Rodeada de una expectación desmesurada, vinculada irremediablemente al episodio que protagonizó hace tres años en Tokio, Simone Biles llegó a París cargada de desafíos y se va con casi todos cumplidos, con cuatro medallas más y mirando por encima del hombro, desde sus 147 centímetros, a quienes la acusaron de floja.
Sus tres oros de las primeras jornadas no tuvieron este lunes el colofón que ella hubiera deseado: una ampliación hasta cinco de su cuenta.
Pero sus errores en la barra, en la que se cayó y fue quinta, y en el suelo, en el que ganó la plata tras salirse en dos diagonales, no hacen sino subrayar su grandeza: solo cuando falla ella, las demás tienen opción.
Su vulnerabilidad la humaniza y la acerca a sus rivales, que la admiran no solo por sus méritos deportivos.
Muestra de ello fue que se inclinó frente a la brasileña Rebeca Andrade en el podio para reconocerle el oro que se llevó en la modalidad de suelo.
Entre medalla y medalla, en París tuvo tiempo de lanzar algunos sopapos bien dirigidos: uno a Donald Trump, tras mostrarse orgullosa de hacer “un trabajo de negra” (rápido recibió un ‘me gusta’ de Lebron James) y otro a la prensa, que ha diseccionado cada uno de sus gestos y a la que pidió que levantase el pie del pedal.
“Eh, chicos, tenéis que dejar de preguntar a los deportistas qué viene después de ganar una medalla.

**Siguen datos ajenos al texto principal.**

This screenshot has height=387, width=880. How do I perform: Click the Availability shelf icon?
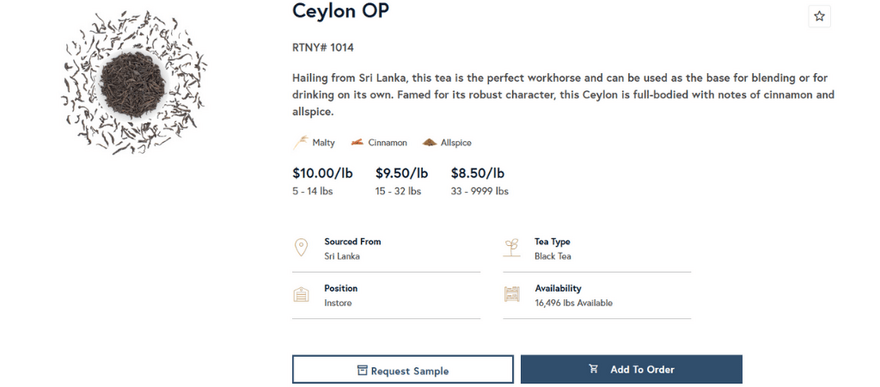point(511,294)

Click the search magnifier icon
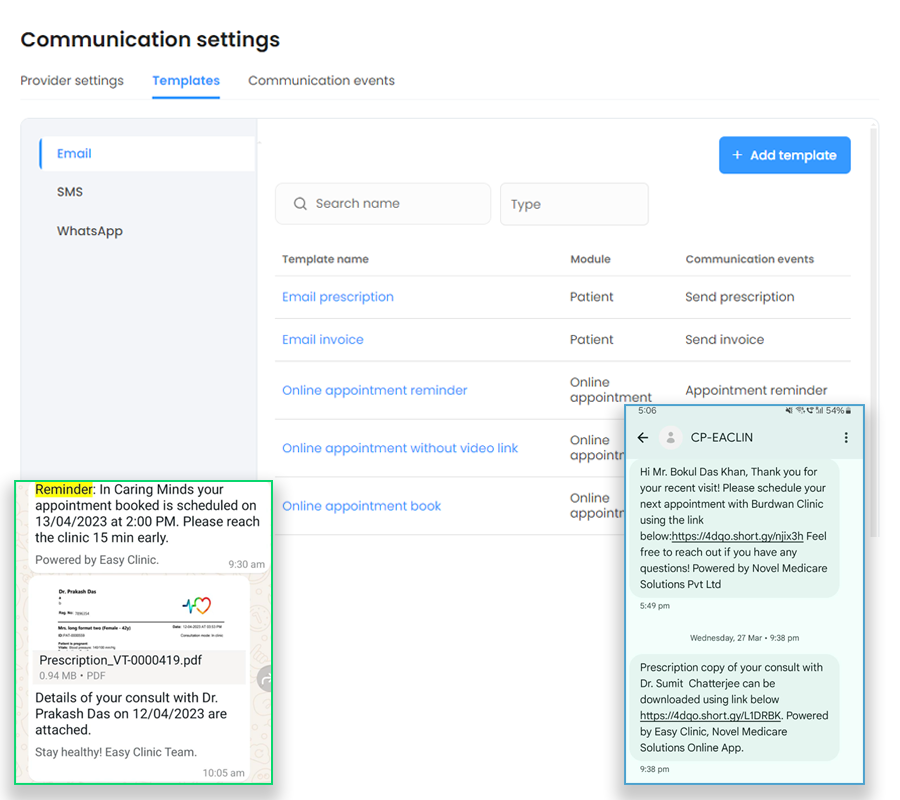pos(300,204)
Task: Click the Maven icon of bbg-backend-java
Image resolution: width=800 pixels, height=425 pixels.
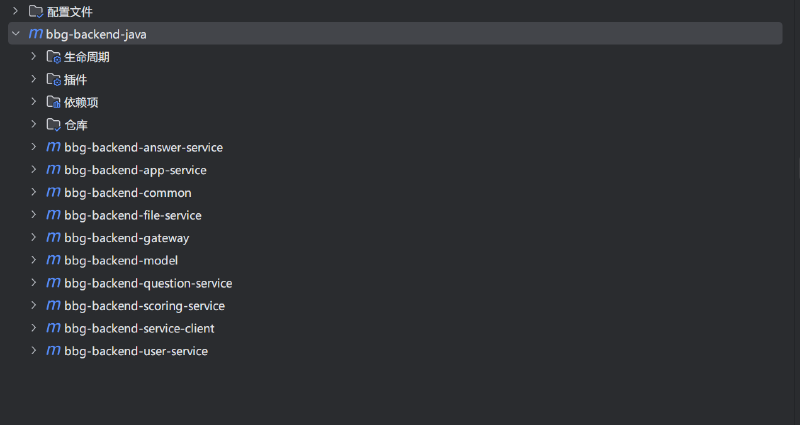Action: [36, 34]
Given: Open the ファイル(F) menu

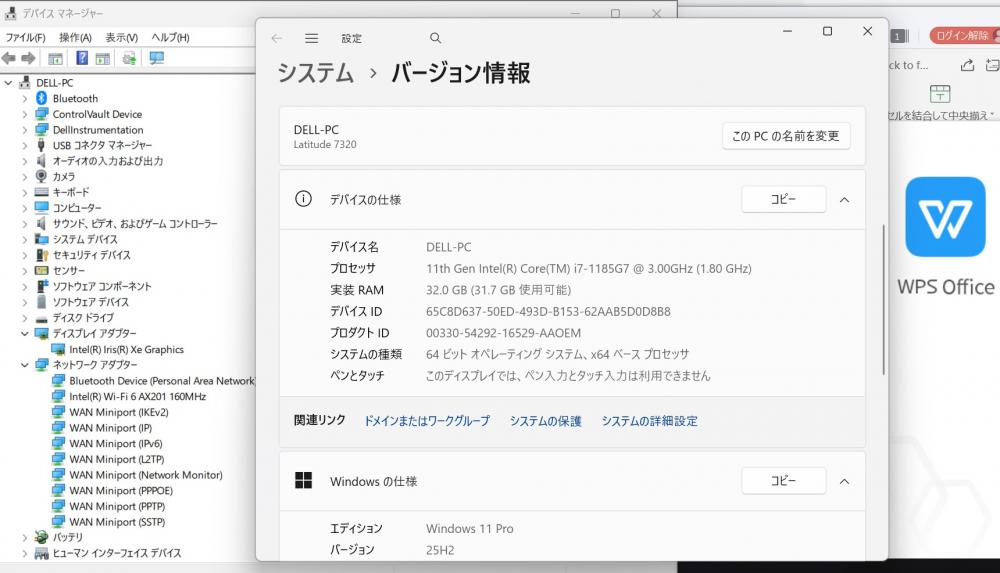Looking at the screenshot, I should [25, 37].
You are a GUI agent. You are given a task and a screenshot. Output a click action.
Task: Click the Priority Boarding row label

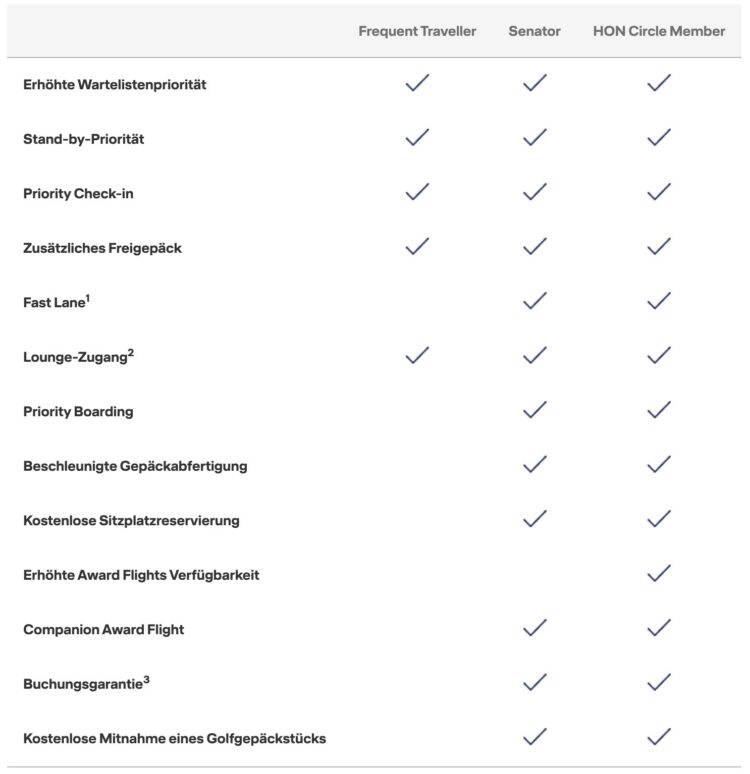[78, 412]
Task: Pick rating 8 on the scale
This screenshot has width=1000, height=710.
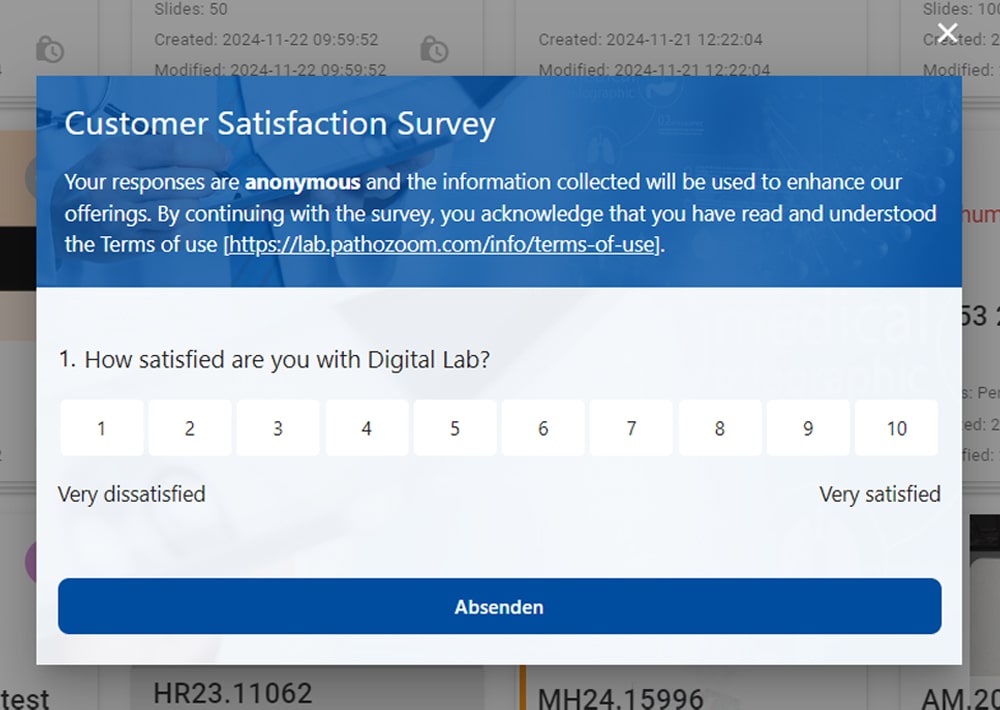Action: click(x=720, y=428)
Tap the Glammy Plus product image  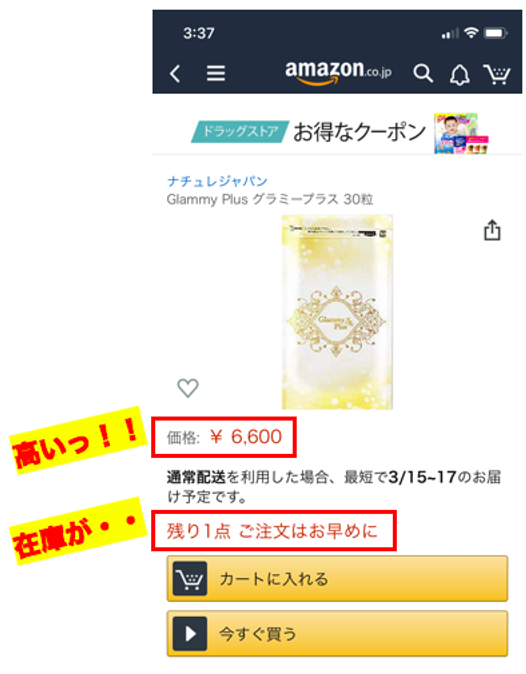coord(337,312)
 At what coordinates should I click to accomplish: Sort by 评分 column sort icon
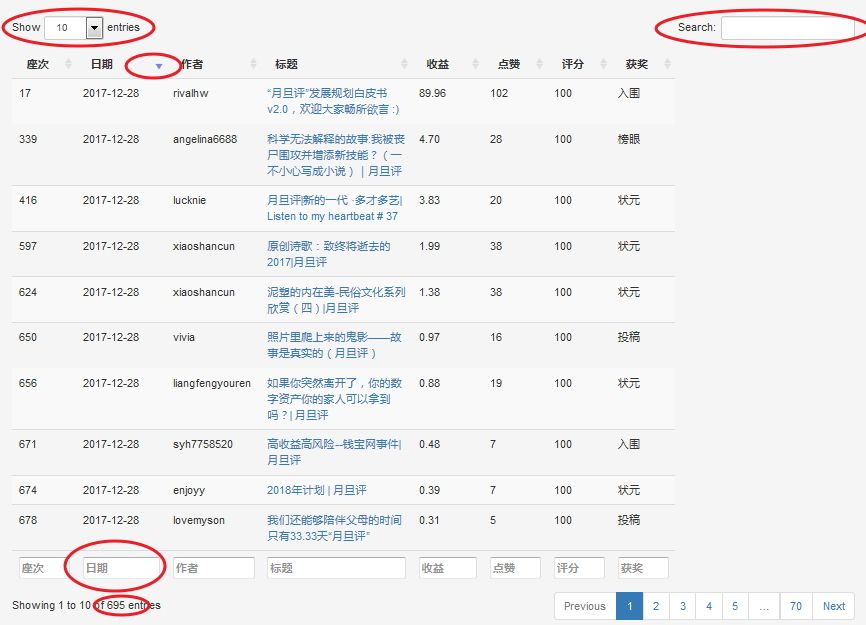(603, 64)
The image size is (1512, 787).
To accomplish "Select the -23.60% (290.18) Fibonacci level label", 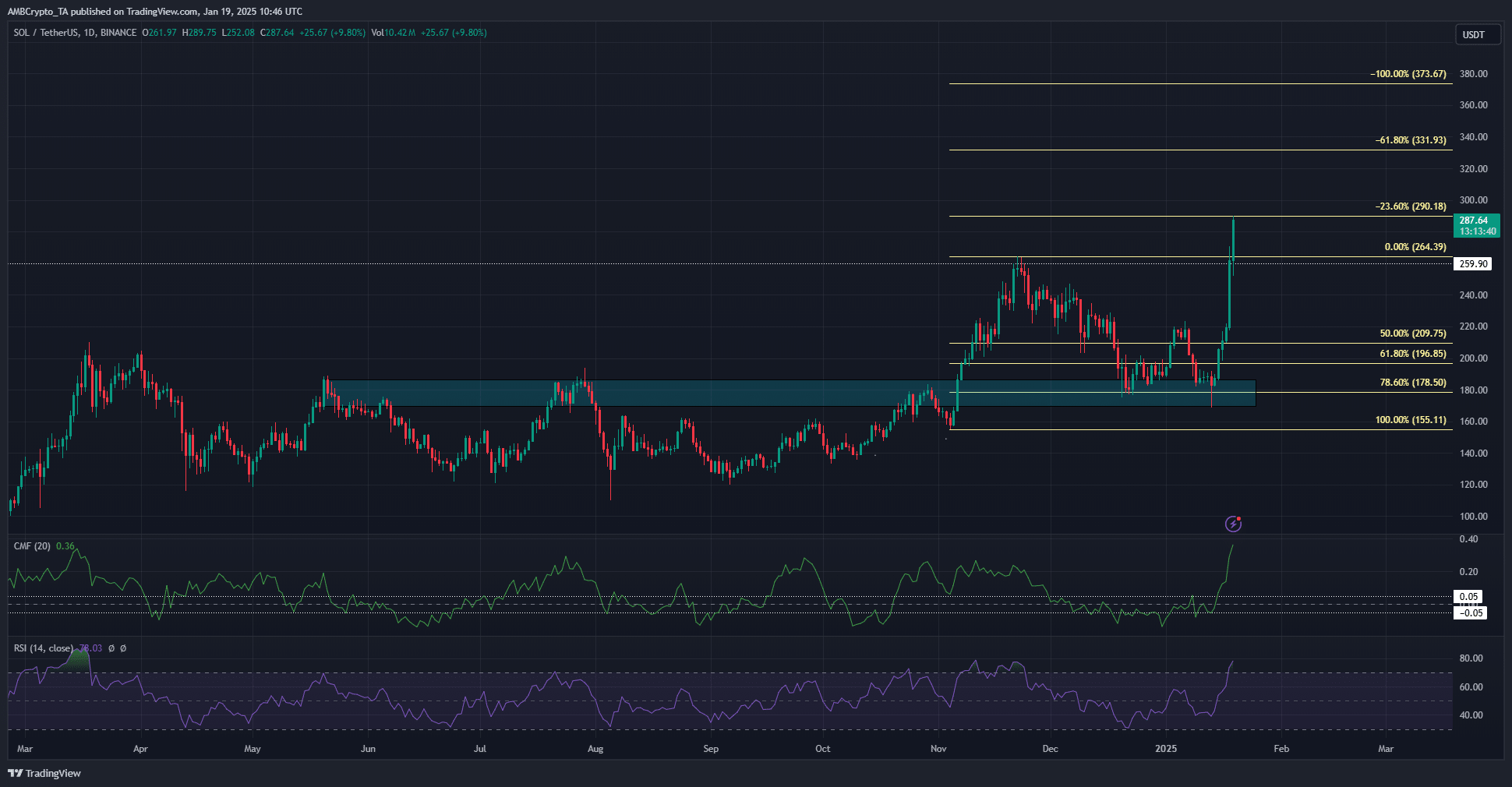I will [1411, 206].
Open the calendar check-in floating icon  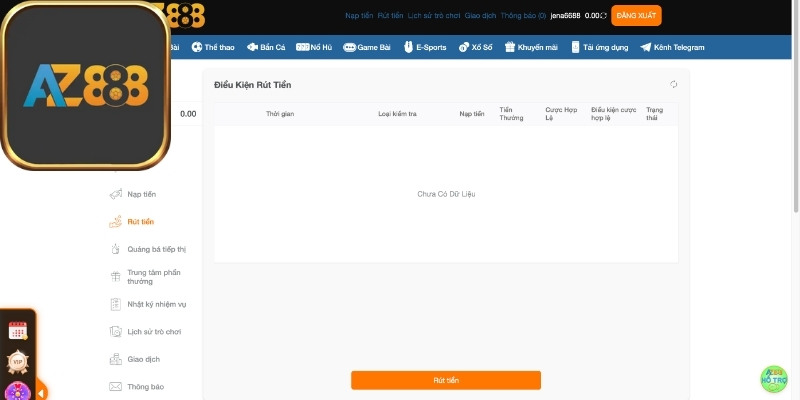17,331
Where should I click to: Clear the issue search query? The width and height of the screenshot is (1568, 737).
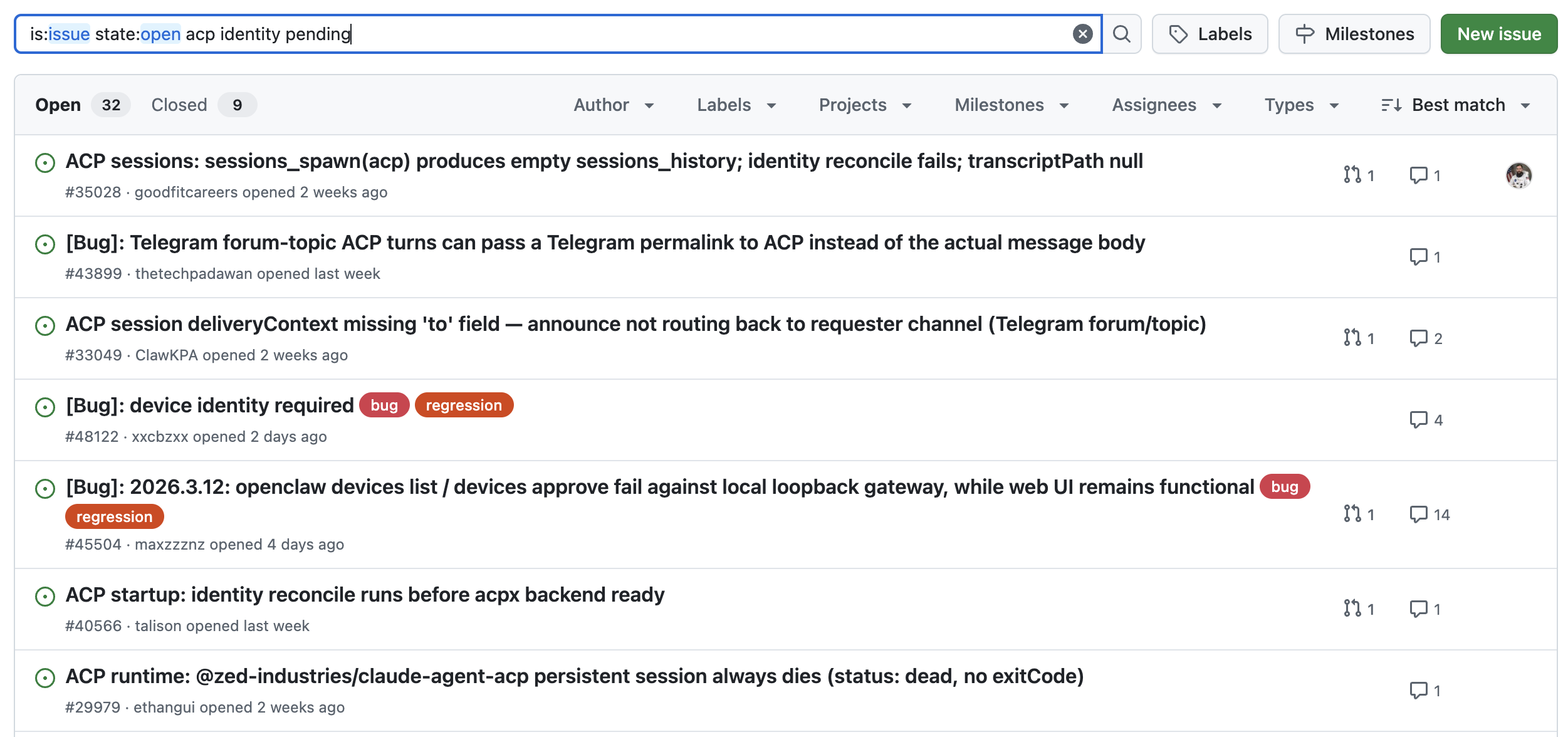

Dejadnos disfrutar del momento por el que hemos trabajado toda nuestra vida”, pidió en sus redes sociales.
También se extrañó de que sus críticos estuvieran “muy callados” tras sus éxitos en París.
“¡Qué raro!”, dijo con ironía.
¿Puede tener críticos alguien como Simone Biles?
Por increíble que parezca, una deportista que fue abandonada por su madre, que pasó parte de su infancia en una casa de acogida, que sufrió abusos por parte del médico Larry Nassar y que pese a ello se convirtió en la mejor gimnasta de la historia, también tiene detractores. Desde los racistas hasta los odiadores que estimaron que su retirada de los Juegos de Tokio, bloqueada por una crisis de salud mental, era una cobardía.
Tras aquello, Biles abandonó la competición durante dos años y aún hoy sigue en terapia. No hay comparecencia pública en la que no se le pregunte por su salud mental. De tema tabú a tema omnipresente. Una nueva presión para ella.
Pero las condiciones físicas privilegiadas de la siete veces campeona olímpica se impusieron a todo en París. Condujo a Estados Unidos al título por equipos, ganó el concurso completo y ganó la finales de salto. Plata en suelo y final en barra. Ocho años después de Río 2016, ya con 27 y con el peso de todo lo vivido en los últimos tres. Y sin acusar los meses de inactividad.
Sus enemigos, ocultos tras el anonimato de las redes, no la vieron triunfar en París. Bercy fue, por el contrario, una concentración de fans de Biles, que celebraron cada salto, cada serie, cada pirueta. Entre ellos, las tres personas más importantes de su vida: sus padres Ron y Nellie y su marido Jonathan Owens, el jugador de la NFL que interrumpió su pretemporada con los Bears para volar a Francia y verla competir.
Por las gradas pasaron Nadia Comaneci, Tom Cruise, Ariana Grande, Snoop Dogg, Serena Williams… nadie quiso perderse la fiesta de exaltación de Biles. Los Juegos han sido suyos, casi siempre en el triunfo y también en la derrota.